Профессионализм – это мантра современной медицины. В начале ХХ в. практикующим врачом можно было стать, окончив среднюю школу и отучившись один год на медицинском факультете. Однако к концу столетия все врачи должны были иметь диплом о высшем медицинском образовании и от трех до семи лет заниматься практической медициной в конкретной области – педиатрии, хирургии, неврологии и т. п. В последние годы даже такой уровень подготовки недостаточен для современной медицины. После нескольких лет практической работы молодые доктора продолжают учебу, от одного года до трех лет осваивая такие области, как лапароскопическая хирургия, болезни обмена веществ у детей, лучевая диагностика груди или реанимация. Поскольку молодой врач сегодня не так уж и юн, собственную практику ему удается открыть только после 30 лет.

Мы живем в эпоху узкой специализации – клиницистов, которые не перестают практиковаться до тех пор, пока не достигнут совершенства. У них два преимущества перед обычными специалистами: они лучше разбираются в существенных деталях и лучше подготовлены для решения сложных задач в конкретной сфере. Однако в медицине и некоторых других областях есть такие уровни сложности, при которых даже суперспециалисты не застрахованы от ежедневных ошибок.

Однако, пожалуй, ни в одной из областей нет такой специфики, как в хирургии. Ведь операционную можно рассматривать как палату очень агрессивной интенсивной терапии. Анестезиологи отвечают только за обезболивание и стабильность состояния больного, но практически у каждого из них есть более узкая специализация: детские анестезиологи, анестезиологи-кардиологи, акушеры, нейрохирурги и многие другие. Аналогичным образом мы больше не пользуемся услугами просто «хирургических сестер». У них тоже существует узкая специализация.
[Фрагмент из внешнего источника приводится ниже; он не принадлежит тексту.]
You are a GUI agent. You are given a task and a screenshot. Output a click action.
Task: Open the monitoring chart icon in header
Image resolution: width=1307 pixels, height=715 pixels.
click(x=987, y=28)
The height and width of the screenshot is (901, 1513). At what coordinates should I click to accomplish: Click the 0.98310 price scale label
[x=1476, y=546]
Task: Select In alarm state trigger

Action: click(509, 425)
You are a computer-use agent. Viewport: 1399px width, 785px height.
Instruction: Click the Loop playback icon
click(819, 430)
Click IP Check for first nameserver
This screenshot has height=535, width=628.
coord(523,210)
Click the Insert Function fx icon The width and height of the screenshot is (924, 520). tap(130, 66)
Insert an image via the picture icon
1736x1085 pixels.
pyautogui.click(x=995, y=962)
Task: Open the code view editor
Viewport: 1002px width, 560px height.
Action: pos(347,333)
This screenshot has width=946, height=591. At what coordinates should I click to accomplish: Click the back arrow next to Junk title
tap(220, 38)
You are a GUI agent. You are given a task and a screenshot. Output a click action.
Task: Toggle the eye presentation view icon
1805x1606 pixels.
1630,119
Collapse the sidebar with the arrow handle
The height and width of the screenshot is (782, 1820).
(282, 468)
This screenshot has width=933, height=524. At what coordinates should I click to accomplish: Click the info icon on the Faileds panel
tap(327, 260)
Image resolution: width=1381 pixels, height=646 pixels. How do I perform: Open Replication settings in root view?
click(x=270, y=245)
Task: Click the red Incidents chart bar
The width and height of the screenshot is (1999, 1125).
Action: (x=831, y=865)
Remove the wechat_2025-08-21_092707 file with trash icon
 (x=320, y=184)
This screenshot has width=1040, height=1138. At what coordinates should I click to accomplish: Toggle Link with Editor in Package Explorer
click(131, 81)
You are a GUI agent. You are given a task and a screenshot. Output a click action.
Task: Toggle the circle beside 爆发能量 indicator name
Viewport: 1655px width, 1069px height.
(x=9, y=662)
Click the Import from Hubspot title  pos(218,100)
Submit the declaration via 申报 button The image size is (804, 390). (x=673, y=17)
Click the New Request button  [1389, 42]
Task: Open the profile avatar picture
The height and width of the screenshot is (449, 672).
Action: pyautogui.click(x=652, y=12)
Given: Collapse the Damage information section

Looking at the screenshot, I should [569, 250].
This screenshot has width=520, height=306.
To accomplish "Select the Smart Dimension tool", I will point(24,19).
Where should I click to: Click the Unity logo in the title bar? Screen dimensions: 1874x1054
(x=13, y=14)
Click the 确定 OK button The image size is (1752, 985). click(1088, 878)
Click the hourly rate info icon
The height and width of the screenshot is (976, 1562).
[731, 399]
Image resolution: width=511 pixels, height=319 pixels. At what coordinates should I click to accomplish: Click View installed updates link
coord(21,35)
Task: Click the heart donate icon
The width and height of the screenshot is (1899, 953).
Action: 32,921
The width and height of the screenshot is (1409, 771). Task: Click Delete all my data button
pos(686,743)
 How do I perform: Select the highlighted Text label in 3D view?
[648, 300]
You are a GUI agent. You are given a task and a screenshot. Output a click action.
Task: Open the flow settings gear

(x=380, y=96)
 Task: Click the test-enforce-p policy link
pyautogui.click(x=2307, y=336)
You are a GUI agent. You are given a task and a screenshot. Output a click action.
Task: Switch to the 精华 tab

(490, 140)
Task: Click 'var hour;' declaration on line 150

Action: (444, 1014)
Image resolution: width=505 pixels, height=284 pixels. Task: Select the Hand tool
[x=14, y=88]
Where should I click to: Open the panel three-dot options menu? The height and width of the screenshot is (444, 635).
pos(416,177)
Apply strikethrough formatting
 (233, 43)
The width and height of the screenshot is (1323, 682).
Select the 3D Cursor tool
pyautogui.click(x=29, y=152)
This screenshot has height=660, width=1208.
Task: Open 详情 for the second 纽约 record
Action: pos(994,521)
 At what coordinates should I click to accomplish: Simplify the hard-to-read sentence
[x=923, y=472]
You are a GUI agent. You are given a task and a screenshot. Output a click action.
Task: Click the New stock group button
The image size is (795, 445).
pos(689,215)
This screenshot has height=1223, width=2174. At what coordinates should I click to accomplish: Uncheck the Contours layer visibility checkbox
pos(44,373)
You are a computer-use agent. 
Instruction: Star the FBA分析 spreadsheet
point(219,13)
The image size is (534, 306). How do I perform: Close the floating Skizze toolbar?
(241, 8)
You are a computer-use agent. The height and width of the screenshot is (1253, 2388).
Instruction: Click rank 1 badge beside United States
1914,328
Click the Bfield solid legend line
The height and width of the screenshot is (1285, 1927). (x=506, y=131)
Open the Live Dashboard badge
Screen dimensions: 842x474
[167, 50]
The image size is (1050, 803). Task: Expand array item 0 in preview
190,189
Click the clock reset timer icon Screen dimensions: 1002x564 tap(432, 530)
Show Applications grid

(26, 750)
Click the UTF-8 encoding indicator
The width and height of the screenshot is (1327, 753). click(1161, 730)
То же самое относится и к хирургам. Когда мы начинаем шутить, что есть хирурги – специалисты по правому уху и специалисты по левому уху, то прежде всего нужно убедиться, что такого разделения в действительности не существует. Я обучался как хирург широкого профиля, однако специалисты такого рода сохранились только в сельской глубинке. Сегодня уже нельзя уметь все. Я решил специализироваться на онкологических больных, но даже эта категория оказывается слишком широкой. И хотя я делаю все, чтобы не растерять общие навыки на случай чрезвычайных обстоятельств, моя специализация – удаление злокачественных опухолей с эндокринных желез.

Плодом узкой специализации, возникшей в последние годы, стала более высокая эффективность и успешность хирургии. Если раньше процент смертности измерялся двузначными числами даже при небольших операциях, а нормой было продолжительное восстановление и инвалидность пациентов, то сегодня стали нормой длительные операции.